According to the researchers, the grant focuses on improving processes toward resource allocation for post-seismic building damage assessment and will also aid inspection crew members in prioritizing the most impacted buildings and optimizing investigation time.

Using real-world benchmarks, which includes data from the 2011 Chile and 2015 Nepal earthquakes, as well as a regional earthquake simulation testbed for the San Francisco Bay, the researchers anticipate that the results can help expedite regional hazard damage assessment, improve disaster management, save human lives, ensure ethical resource allocation, and preserve societal welfare.

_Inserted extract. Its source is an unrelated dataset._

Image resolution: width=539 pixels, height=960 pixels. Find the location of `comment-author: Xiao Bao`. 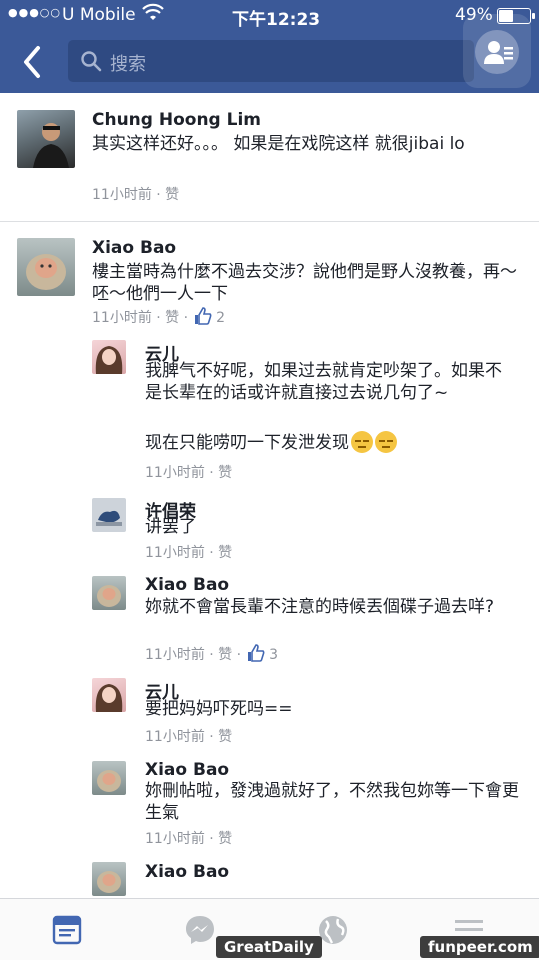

By integrating concepts from statistical and optimal learning with models for routing and scheduling — aspects which have been studied extensively separately, but never jointly — the researchers are hoping to close a knowledge gap that inspection teams often face in the field due to resource constraints.

Ryzhov and his colleagues will develop an integrated modeling framework that bridges optimal learning and combinatorial optimization to identify inspection routes and schedules that maximize the predictive power of machine learning models for post-seismic building damage assessment.

The researchers also expect to glean new insights into domains such as health and disease control that face a tight trade-off between data expense and information gain.

The project, they write, will prepare future civil engineers, mathematicians and statisticians with multi-disciplinary knowledge, and will broaden the participation of underrepresented groups in research which positively impacts engineering education.